[STATED PROBLEM]:
Copy these rows with every "Paris" replaced by "Rom", leaving everything else unchanged.
[DATA EXCERPTS start]
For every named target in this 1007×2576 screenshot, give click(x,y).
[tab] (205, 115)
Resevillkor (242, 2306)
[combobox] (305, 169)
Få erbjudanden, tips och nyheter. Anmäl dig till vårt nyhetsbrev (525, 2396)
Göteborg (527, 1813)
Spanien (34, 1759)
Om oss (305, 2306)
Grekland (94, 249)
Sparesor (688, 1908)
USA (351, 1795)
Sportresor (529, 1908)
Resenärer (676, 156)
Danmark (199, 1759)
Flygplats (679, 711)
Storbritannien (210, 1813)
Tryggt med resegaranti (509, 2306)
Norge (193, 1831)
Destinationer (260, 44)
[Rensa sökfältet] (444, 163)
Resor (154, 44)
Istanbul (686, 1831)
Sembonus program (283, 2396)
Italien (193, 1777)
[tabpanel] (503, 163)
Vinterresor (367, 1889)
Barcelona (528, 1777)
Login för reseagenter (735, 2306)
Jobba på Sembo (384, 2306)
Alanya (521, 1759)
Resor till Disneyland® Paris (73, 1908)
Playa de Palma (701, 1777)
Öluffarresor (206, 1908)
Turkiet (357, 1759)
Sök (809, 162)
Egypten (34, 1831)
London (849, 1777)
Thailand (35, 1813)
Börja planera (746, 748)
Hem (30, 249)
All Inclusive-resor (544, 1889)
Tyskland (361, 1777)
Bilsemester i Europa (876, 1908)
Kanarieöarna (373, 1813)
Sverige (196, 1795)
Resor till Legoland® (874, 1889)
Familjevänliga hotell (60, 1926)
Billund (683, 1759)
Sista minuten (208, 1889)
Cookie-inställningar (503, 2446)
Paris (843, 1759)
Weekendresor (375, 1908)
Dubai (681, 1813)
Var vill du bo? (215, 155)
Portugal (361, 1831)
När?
[DATA EXCERPTS end]
[FINISHED TASK]:
For every named target in this 1007×2576 screenshot, give click(x,y).
[tab] (205, 115)
Resevillkor (242, 2306)
[combobox] (305, 169)
Få erbjudanden, tips och nyheter. Anmäl dig till vårt nyhetsbrev (525, 2396)
Göteborg (527, 1813)
Spanien (34, 1759)
Om oss (305, 2306)
Grekland (94, 249)
Sparesor (688, 1908)
USA (351, 1795)
Sportresor (529, 1908)
Resenärer (676, 156)
Danmark (199, 1759)
Flygplats (679, 711)
Storbritannien (210, 1813)
Tryggt med resegaranti (509, 2306)
Norge (193, 1831)
Destinationer (260, 44)
[Rensa sökfältet] (444, 163)
Resor (154, 44)
Istanbul (686, 1831)
Sembonus program (283, 2396)
Italien (193, 1777)
[tabpanel] (503, 163)
Vinterresor (367, 1889)
Barcelona (528, 1777)
Login för reseagenter (735, 2306)
Jobba på Sembo (384, 2306)
Alanya (521, 1759)
Resor till Disneyland® Rom (73, 1908)
Playa de Palma (701, 1777)
Öluffarresor (206, 1908)
Turkiet (357, 1759)
Sök (809, 162)
Egypten (34, 1831)
London (849, 1777)
Thailand (35, 1813)
Börja planera (746, 748)
Hem (30, 249)
All Inclusive-resor (544, 1889)
Tyskland (361, 1777)
Bilsemester i Europa (876, 1908)
Kanarieöarna (373, 1813)
Sverige (196, 1795)
Resor till Legoland® (874, 1889)
Familjevänliga hotell (60, 1926)
Billund (683, 1759)
Sista minuten (208, 1889)
Cookie-inställningar (503, 2446)
Rom (843, 1759)
Weekendresor (375, 1908)
Dubai (681, 1813)
Var vill du bo? (215, 155)
Portugal (361, 1831)
När?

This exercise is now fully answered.